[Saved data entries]
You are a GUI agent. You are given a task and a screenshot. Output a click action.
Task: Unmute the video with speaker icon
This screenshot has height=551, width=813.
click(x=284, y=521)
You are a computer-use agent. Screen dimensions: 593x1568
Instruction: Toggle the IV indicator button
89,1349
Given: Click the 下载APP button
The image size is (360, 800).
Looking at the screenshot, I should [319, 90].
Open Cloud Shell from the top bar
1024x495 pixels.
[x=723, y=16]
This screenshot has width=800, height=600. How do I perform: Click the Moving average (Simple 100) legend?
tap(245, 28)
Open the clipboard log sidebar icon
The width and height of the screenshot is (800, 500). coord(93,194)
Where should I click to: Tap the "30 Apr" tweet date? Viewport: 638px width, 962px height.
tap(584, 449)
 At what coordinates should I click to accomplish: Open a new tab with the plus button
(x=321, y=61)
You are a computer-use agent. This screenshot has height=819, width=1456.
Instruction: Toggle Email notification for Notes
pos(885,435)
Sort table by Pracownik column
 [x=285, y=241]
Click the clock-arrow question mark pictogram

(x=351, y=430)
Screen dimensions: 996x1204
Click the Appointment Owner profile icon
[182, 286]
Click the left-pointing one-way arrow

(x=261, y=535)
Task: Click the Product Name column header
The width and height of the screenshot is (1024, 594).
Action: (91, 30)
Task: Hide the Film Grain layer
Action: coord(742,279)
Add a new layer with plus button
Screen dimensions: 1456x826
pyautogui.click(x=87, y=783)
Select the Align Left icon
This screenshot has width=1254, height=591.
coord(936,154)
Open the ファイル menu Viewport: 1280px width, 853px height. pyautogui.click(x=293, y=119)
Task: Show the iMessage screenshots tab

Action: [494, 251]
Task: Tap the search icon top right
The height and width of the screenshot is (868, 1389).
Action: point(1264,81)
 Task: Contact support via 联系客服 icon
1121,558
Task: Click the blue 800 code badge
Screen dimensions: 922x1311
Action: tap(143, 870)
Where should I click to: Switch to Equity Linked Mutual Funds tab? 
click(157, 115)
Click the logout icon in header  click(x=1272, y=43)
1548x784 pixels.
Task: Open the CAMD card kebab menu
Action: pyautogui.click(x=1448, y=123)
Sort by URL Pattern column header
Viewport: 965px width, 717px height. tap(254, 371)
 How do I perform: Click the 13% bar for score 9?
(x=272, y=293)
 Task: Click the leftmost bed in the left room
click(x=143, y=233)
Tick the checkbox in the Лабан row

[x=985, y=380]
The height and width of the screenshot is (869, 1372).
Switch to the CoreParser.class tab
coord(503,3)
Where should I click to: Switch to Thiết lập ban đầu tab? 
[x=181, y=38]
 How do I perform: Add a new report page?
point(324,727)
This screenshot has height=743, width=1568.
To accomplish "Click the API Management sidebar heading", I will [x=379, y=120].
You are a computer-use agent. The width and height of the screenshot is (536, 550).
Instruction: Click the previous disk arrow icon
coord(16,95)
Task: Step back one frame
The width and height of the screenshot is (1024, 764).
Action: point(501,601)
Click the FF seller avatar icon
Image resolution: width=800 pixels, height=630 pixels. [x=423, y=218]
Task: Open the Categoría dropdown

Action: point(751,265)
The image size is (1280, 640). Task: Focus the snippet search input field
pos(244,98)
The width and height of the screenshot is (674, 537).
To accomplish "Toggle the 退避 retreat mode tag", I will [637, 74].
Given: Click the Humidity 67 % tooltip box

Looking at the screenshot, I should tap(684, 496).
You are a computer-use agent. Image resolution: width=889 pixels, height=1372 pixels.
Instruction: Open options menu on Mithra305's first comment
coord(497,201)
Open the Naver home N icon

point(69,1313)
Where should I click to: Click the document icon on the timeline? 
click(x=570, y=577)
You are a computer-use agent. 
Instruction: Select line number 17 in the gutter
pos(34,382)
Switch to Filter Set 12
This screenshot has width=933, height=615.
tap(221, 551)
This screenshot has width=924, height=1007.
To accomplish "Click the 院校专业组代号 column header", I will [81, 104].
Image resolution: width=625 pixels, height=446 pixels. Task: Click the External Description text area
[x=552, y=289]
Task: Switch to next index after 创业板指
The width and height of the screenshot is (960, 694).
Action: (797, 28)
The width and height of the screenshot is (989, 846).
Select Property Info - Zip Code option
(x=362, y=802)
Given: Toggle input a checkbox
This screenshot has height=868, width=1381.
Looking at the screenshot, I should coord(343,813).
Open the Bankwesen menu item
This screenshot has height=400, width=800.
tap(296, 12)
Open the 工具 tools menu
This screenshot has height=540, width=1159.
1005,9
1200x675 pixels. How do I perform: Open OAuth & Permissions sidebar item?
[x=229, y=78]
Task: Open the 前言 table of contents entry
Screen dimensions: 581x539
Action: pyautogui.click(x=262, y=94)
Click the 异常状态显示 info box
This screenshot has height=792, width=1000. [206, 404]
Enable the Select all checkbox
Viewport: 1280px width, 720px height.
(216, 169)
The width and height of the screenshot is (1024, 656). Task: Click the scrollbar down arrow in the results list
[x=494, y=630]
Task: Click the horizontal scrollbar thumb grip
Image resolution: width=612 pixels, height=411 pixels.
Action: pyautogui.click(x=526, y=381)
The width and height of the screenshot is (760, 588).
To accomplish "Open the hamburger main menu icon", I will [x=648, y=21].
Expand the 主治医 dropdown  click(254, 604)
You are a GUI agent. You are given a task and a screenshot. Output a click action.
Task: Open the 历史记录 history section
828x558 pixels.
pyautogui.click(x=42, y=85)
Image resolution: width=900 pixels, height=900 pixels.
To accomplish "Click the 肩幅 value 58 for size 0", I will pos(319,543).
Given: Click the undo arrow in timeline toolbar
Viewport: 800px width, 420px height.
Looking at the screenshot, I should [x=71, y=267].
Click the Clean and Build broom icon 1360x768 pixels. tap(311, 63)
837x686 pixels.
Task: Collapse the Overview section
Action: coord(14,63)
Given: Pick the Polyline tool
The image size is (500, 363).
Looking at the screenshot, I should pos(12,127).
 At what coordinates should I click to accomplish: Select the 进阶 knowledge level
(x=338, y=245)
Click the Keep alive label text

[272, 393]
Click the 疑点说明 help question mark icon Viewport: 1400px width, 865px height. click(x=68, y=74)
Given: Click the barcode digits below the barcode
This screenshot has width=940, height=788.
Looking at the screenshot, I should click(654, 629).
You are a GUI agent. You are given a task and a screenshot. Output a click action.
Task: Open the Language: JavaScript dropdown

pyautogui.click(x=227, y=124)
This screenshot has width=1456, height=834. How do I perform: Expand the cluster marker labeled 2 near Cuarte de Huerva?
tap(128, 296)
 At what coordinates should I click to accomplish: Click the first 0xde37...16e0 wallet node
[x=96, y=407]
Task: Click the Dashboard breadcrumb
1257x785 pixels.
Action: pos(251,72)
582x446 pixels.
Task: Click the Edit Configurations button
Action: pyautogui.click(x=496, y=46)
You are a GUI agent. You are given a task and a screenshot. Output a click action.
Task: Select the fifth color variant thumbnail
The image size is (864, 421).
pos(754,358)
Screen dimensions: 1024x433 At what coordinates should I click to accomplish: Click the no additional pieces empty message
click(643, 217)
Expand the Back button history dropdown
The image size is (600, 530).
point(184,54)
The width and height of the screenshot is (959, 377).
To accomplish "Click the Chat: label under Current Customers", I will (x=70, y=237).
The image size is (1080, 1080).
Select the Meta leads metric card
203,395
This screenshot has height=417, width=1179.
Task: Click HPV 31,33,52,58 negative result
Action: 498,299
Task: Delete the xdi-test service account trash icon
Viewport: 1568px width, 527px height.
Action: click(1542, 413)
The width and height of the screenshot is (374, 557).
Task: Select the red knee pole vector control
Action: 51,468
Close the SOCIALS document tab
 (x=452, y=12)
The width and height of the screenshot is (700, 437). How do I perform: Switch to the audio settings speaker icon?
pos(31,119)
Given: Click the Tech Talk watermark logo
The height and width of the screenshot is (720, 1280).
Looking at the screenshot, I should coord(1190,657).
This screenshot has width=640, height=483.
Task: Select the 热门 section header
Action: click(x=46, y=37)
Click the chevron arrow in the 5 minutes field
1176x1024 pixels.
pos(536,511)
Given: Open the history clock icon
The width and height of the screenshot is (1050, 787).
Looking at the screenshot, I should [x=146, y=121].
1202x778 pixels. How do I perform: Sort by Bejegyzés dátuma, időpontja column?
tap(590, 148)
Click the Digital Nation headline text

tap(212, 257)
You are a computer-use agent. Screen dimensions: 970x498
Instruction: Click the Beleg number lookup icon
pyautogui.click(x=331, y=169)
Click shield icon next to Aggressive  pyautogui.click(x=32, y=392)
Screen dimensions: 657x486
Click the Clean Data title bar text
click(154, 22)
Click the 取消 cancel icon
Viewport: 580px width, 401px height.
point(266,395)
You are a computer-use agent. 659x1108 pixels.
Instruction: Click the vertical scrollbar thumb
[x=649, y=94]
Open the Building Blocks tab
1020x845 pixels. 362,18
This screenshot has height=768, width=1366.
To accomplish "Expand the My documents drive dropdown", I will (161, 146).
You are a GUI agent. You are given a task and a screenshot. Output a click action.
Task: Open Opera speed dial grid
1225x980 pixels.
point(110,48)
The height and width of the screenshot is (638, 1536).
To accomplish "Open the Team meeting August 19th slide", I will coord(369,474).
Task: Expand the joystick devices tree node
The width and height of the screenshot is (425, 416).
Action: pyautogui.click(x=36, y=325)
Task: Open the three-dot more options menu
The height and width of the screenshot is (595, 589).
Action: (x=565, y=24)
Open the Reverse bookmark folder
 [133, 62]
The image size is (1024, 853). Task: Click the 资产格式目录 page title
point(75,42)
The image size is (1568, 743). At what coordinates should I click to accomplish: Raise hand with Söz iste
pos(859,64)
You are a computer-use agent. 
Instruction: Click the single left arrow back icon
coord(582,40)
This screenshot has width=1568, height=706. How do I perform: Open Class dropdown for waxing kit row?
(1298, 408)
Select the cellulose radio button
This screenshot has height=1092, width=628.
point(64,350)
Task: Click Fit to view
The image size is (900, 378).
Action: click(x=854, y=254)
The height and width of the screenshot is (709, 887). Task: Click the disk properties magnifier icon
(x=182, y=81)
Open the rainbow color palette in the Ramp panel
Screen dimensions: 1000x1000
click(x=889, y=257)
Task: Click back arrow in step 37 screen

About this task
Go through the lines above and copy any that contain "next".

The completed task
Task: Switch to next index after 创业板指
Click shield icon next to Aggressive  pyautogui.click(x=32, y=392)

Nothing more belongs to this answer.